→ EXTRACTED MATERIAL:
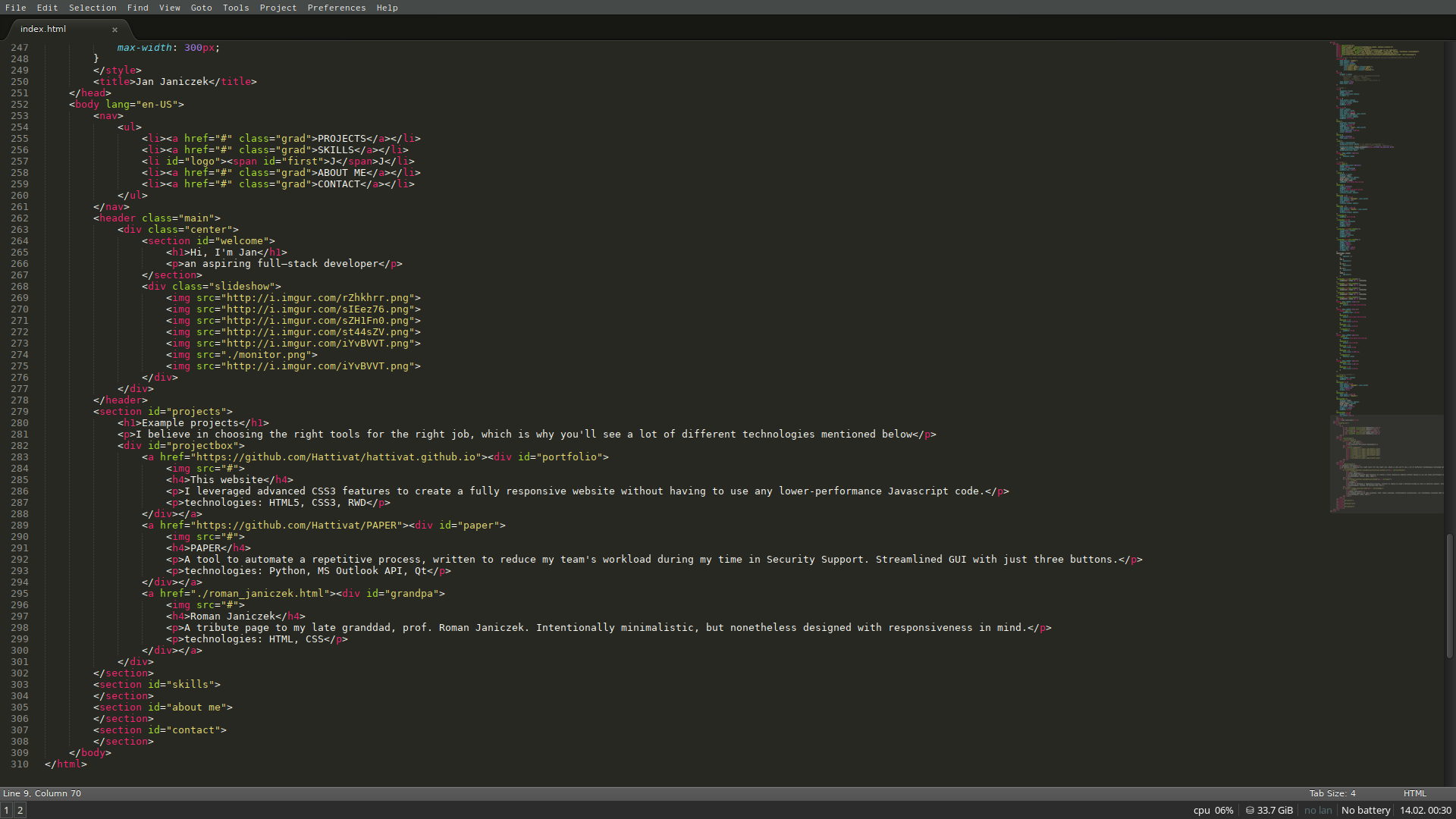Close the index.html tab
This screenshot has width=1456, height=819.
point(115,30)
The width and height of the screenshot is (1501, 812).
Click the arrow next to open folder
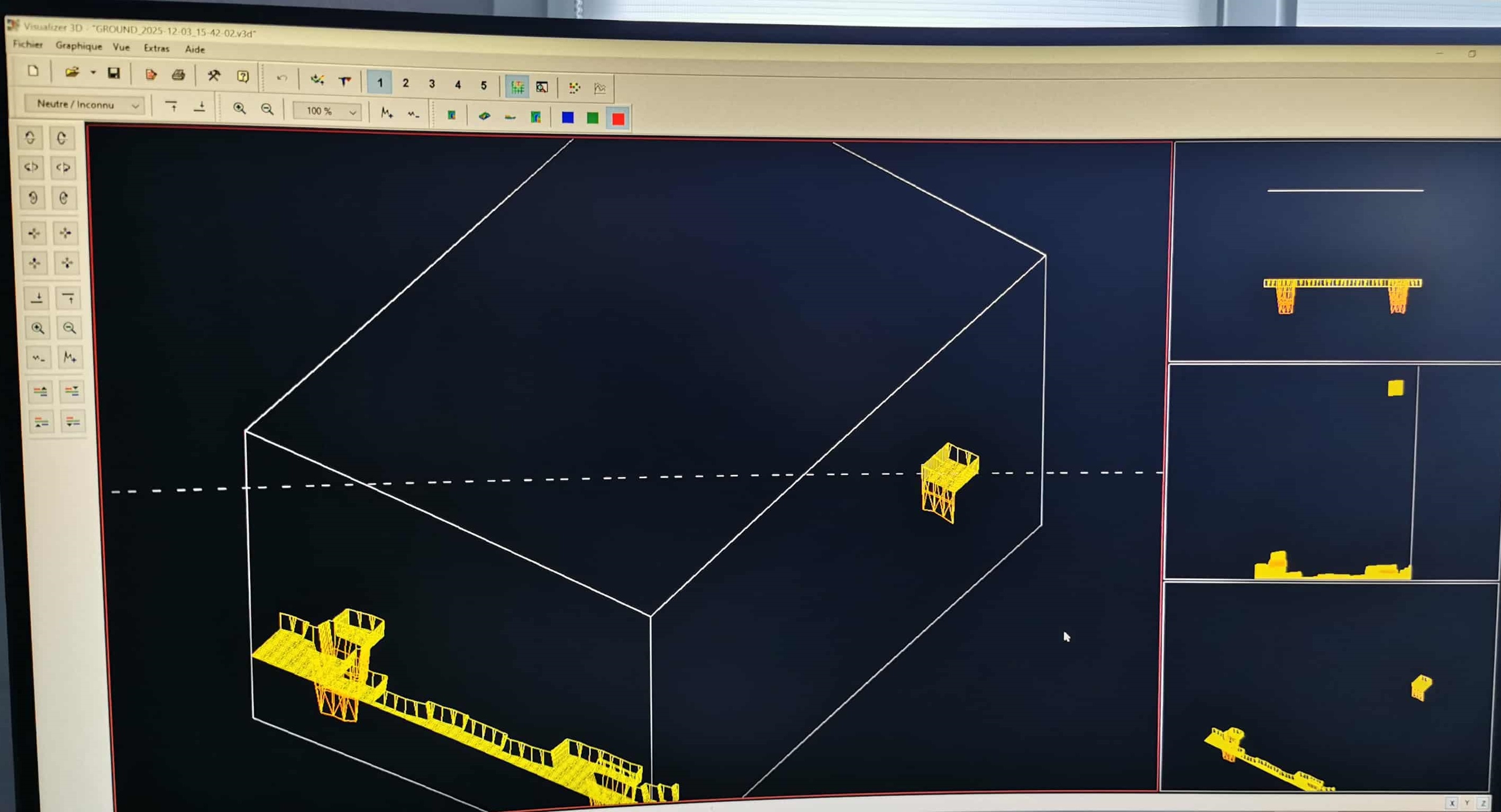[93, 73]
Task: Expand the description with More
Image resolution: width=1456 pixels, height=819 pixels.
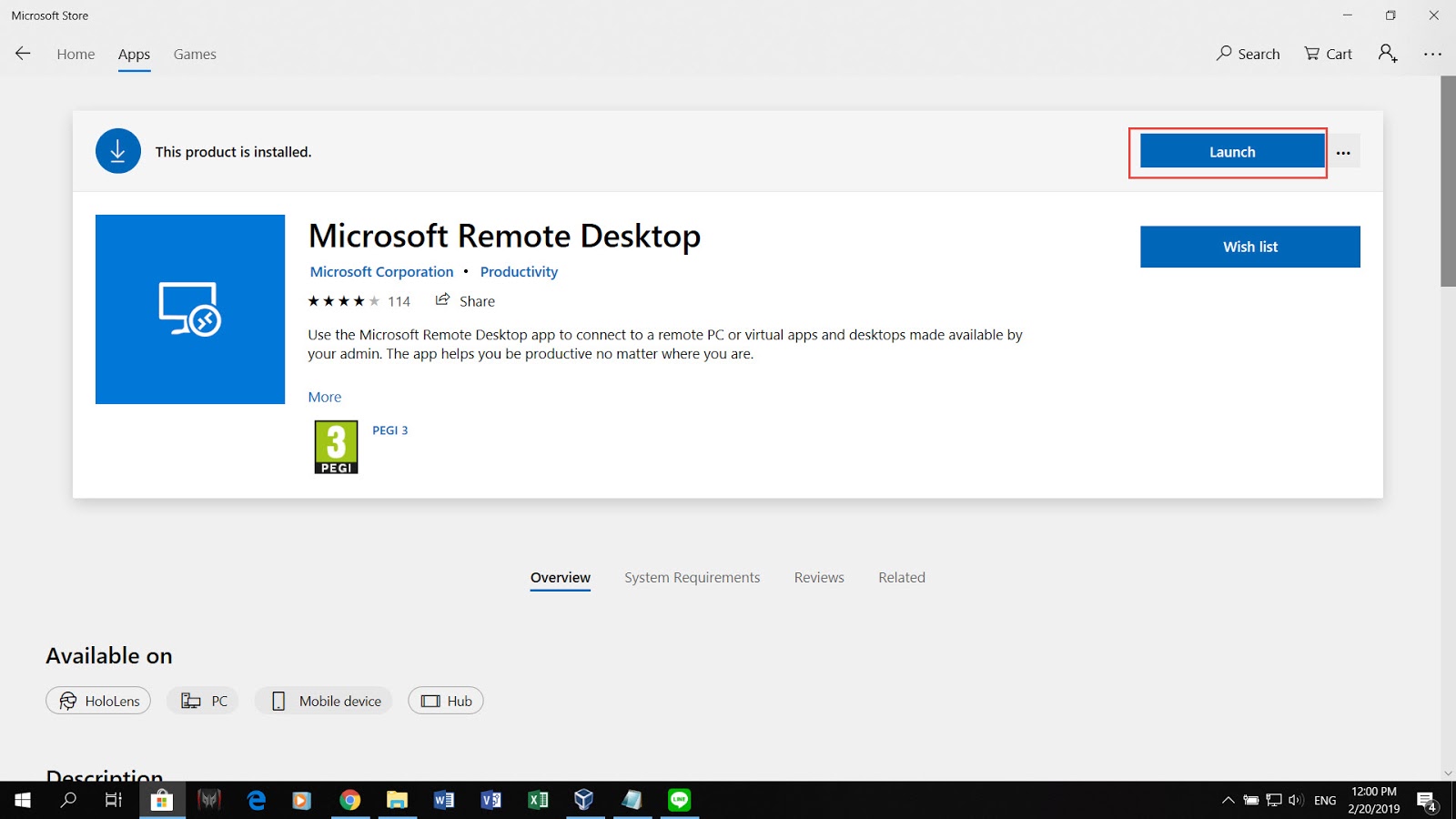Action: [325, 397]
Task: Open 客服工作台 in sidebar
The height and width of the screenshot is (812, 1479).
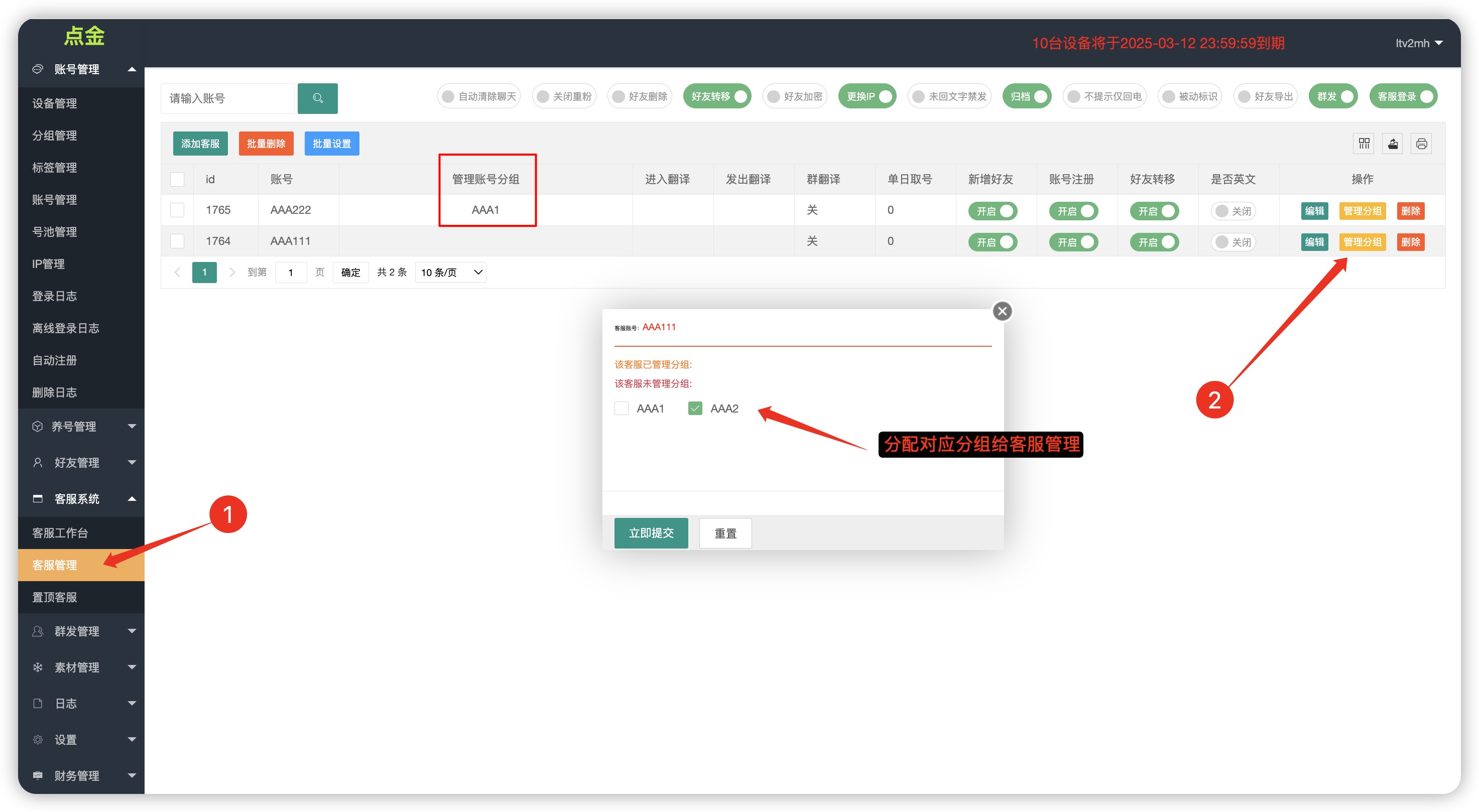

→ WORK INSTRUCTIONS: Match on "Task" and copy out every line of the entries that contains it.

→ ANSWER TO THE EXERCISE:
Task: Expand the description with More
Task: Open 客服工作台 in sidebar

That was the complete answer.